Noch heute erteilt sich die türkische Regierung unter Erdogan deswegen die Legitimation, der PKK diese Rückzugsmöglichkeiten in Syrien zu nehmen.

3. Der Terror der PKK

Ab 1978 radikalisierte sich die PKK zunehmend, im Jahr 1983 rief ihr Führer Abdullah Öcalan zum bewaffneten Kampf gegen den türkischen Staat auf. Es war die völlige Eskalation eines Konflikts, der in 30 Jahren etwa 40.000 Menschenleben kosten sollte. Öcalan stammt aus einer armen Familie und wuchs in der Nähe der türkisch-syrischen Grenze auf. In seinem Zuhause wurde kurdisch gesprochen, obwohl die Sprache unter Strafe verboten war.

Es gab blutige Kämpfe im Land, Angriffe und Anschläge der PKK auf Armee und Polizei. Menschen wurden entführt, aber auch die Armee reagierte mit extremer Gewalt. Im Zuge dessen brannten ganze Dörfer im Südosten des Landes ab. Im Jahr 1983 wurde schließlich Turgut Özal Ministerpräsident der Türkei. Er wollte sein Land in Richtung Europa orientieren, dafür war jedoch eine Anerkennung von ethnischen Minderheiten in der Türkei unabdingbar.

Nachdem der Kalte Krieg endete, sah Özal eine Chance, Frieden mit den Kurden zu schließen. Durch das Auseinanderbrechen der Sowjetunion war auch Syrien, das Öcalan Asyl gewährte, geschwächt. Der türkische Regierungschef wollte in dieser Zeit einen Dialog mit dem PKK-Führer beginnen.

Aber die Gewalt im Südosten des Landes nahm Überhand. Es gab Todesschwadrone der PKK, nicht kurdischstämmige Menschen wurden aus ihren Dörfern vertrieben. In der Türkei stand Özal mit seinem Willen zum Dialog allein da, mit dem Rücken zur Wand.

4. Der Zweite Golfkrieg brachte Waffen

Durch den Zweiten Golfkrieg im Jahr 1991 änderte sich die Sicherheitslage in der Türkei. Die PKK konnte das Machtvakuum im Norden des Iraks nutzen und gelangte an eine große Zahl von Waffen. Durch eine Sicherheitszone in diesem Krieg konnten kurdische Gruppen außerdem eine autonome Kurdenregion im Nordosten des Iraks etablieren.

Auch hier finden sich Ängste der heutigen türkischen Regierung wieder. Ankara befürchtet, dass sich die PKK durch ein Machtvakuum im Syrien-Krieg erneut stark bewaffnen könnte.

Im Jahr 1993 vollbrachten es Özal, jetzt im Amt des Staatspräsidenten, und Öcalan trotzdem, einen Waffenstillstand auszuhandeln. Diesmal war es die türkische Armee, die das nicht akzeptierte. Sie setzte die Angriffe auf die PKK fort.

Mit Özals Tod starb im Jahr 1993 auch der Friedensprozess. Seine Familie behauptet bis heute, dass er vergiftet wurde. In jedem Fall stärkte sein Tod erneut die Armee, die Gewalt brach wieder los.

_Zu erledigende Aufgabe_
Gib aus dem Text über die Geschichte der PKK den Abschnitt zwischen „Auch hier finden“ und „die PKK fort.“, beide eingeschlossen, wortgetreu wieder. Die Datensätze stammen aus einer anderen Quelle als der Text.

Koordinatendaten der Einträge
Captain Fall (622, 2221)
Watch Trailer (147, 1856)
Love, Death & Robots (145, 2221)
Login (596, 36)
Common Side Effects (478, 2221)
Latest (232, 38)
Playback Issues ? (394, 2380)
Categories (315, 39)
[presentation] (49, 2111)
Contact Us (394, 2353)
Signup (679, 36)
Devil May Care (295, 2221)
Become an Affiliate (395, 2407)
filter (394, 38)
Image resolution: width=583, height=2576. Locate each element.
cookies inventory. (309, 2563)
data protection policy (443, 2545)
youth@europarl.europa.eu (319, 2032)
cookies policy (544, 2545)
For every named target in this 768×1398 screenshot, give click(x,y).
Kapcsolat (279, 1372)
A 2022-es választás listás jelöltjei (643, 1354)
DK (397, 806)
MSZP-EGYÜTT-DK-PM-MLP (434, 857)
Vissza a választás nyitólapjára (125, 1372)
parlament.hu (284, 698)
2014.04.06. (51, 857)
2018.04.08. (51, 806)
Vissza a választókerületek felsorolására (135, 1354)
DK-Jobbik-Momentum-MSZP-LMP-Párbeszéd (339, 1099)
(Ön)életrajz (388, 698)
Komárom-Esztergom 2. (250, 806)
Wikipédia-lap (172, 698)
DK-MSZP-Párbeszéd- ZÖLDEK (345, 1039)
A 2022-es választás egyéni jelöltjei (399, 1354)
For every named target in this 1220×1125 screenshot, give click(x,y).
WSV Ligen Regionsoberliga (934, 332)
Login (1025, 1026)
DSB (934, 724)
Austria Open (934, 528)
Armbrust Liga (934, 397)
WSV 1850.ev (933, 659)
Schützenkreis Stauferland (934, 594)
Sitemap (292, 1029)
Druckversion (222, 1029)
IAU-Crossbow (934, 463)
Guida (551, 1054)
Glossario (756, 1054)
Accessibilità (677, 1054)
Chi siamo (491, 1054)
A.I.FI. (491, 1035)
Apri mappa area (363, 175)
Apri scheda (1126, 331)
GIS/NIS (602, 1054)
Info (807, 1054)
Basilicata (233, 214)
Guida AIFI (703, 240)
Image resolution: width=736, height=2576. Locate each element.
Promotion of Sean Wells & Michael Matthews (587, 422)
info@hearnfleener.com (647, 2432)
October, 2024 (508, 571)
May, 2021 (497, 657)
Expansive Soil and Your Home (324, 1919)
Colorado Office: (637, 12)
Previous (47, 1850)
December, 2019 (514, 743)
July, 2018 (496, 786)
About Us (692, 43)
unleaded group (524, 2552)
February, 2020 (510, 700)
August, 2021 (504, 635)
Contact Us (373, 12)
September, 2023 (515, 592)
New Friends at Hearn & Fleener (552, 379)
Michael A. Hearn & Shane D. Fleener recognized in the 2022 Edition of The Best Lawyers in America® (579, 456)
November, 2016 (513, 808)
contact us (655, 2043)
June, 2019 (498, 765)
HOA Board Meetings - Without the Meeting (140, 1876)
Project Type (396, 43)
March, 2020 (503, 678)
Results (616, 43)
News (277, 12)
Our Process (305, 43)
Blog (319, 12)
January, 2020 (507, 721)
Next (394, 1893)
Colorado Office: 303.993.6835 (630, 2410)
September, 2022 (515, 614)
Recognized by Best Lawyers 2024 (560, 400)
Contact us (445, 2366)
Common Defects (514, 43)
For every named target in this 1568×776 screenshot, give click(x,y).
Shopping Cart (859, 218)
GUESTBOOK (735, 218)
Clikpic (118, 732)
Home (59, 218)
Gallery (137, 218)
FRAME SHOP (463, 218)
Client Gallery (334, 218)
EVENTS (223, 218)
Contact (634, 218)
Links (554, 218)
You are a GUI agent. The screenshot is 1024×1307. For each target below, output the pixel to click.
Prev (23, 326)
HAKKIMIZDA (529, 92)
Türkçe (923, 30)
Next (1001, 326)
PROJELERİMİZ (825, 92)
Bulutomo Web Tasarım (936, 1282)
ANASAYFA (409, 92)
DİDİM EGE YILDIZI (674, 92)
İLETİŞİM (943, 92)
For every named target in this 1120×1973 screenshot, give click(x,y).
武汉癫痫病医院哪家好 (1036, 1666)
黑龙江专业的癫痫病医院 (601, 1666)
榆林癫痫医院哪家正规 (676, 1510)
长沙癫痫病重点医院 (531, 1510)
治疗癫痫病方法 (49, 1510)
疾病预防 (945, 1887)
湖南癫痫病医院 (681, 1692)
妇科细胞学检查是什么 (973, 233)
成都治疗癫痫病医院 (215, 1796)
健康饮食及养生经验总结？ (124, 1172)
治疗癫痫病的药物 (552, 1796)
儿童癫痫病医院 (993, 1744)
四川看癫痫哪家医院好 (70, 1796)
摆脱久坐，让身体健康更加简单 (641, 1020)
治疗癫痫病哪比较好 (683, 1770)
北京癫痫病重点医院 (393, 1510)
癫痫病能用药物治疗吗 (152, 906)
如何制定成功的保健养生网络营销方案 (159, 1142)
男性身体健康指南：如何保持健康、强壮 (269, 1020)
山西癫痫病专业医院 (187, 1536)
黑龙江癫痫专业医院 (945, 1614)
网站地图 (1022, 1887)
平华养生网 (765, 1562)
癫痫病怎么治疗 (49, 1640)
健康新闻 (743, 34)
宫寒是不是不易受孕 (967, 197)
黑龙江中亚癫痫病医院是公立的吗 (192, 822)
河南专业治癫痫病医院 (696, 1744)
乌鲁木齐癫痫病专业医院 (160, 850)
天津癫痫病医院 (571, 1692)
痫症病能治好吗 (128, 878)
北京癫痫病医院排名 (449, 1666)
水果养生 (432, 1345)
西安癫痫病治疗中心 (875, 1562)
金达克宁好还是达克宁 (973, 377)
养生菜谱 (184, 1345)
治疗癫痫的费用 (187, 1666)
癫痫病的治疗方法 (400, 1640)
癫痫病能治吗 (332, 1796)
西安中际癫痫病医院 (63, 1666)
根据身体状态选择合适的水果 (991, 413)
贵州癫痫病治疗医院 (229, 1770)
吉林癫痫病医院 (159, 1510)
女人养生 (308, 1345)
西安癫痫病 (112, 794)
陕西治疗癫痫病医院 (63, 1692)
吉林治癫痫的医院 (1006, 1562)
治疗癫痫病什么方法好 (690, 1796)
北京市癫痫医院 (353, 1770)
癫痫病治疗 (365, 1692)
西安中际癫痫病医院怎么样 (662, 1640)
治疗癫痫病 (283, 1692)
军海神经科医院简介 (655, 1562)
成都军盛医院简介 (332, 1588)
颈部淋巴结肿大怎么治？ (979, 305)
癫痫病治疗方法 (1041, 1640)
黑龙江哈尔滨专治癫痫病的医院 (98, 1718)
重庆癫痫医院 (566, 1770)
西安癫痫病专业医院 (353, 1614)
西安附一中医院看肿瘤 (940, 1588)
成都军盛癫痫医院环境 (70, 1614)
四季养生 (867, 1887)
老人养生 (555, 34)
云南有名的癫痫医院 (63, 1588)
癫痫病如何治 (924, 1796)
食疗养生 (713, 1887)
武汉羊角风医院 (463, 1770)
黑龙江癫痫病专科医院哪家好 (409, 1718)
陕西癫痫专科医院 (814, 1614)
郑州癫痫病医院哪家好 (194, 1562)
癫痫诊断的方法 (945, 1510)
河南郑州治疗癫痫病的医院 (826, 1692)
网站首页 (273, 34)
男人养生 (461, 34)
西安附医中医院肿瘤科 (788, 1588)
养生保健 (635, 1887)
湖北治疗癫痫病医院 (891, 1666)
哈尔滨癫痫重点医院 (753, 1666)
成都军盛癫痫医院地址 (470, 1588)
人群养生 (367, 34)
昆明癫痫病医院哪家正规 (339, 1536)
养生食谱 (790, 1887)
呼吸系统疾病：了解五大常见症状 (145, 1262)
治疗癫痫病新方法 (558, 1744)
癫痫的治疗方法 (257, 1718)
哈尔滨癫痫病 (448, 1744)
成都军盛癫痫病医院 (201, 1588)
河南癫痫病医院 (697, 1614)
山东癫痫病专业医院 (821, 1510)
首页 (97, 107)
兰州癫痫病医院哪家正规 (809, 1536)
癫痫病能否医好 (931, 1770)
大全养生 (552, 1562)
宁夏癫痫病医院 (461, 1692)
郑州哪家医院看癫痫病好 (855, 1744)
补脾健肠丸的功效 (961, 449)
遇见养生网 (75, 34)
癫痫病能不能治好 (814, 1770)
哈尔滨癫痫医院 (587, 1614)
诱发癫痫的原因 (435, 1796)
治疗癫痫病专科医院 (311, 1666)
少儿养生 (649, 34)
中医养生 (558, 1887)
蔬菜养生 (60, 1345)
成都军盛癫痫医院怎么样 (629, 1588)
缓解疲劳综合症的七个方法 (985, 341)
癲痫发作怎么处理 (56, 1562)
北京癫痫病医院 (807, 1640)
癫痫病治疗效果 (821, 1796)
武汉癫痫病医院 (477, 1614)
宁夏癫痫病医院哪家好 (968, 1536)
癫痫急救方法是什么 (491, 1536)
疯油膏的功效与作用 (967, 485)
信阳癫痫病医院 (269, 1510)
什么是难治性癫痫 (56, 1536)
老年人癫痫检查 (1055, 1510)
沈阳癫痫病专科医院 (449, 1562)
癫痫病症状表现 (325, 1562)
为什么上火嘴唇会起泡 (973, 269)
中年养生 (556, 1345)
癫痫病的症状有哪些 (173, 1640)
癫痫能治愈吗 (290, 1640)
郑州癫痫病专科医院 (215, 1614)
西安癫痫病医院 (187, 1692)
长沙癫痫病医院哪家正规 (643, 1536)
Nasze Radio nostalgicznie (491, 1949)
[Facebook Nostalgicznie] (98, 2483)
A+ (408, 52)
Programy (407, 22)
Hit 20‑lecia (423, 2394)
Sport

_Antwort zur Übung_
Auch hier finden sich Ängste der heutigen türkischen Regierung wieder. Ankara befürchtet, dass sich die PKK durch ein Machtvakuum im Syrien-Krieg erneut stark bewaffnen könnte.

Im Jahr 1993 vollbrachten es Özal, jetzt im Amt des Staatspräsidenten, und Öcalan trotzdem, einen Waffenstillstand auszuhandeln. Diesmal war es die türkische Armee, die das nicht akzeptierte. Sie setzte die Angriffe auf die PKK fort.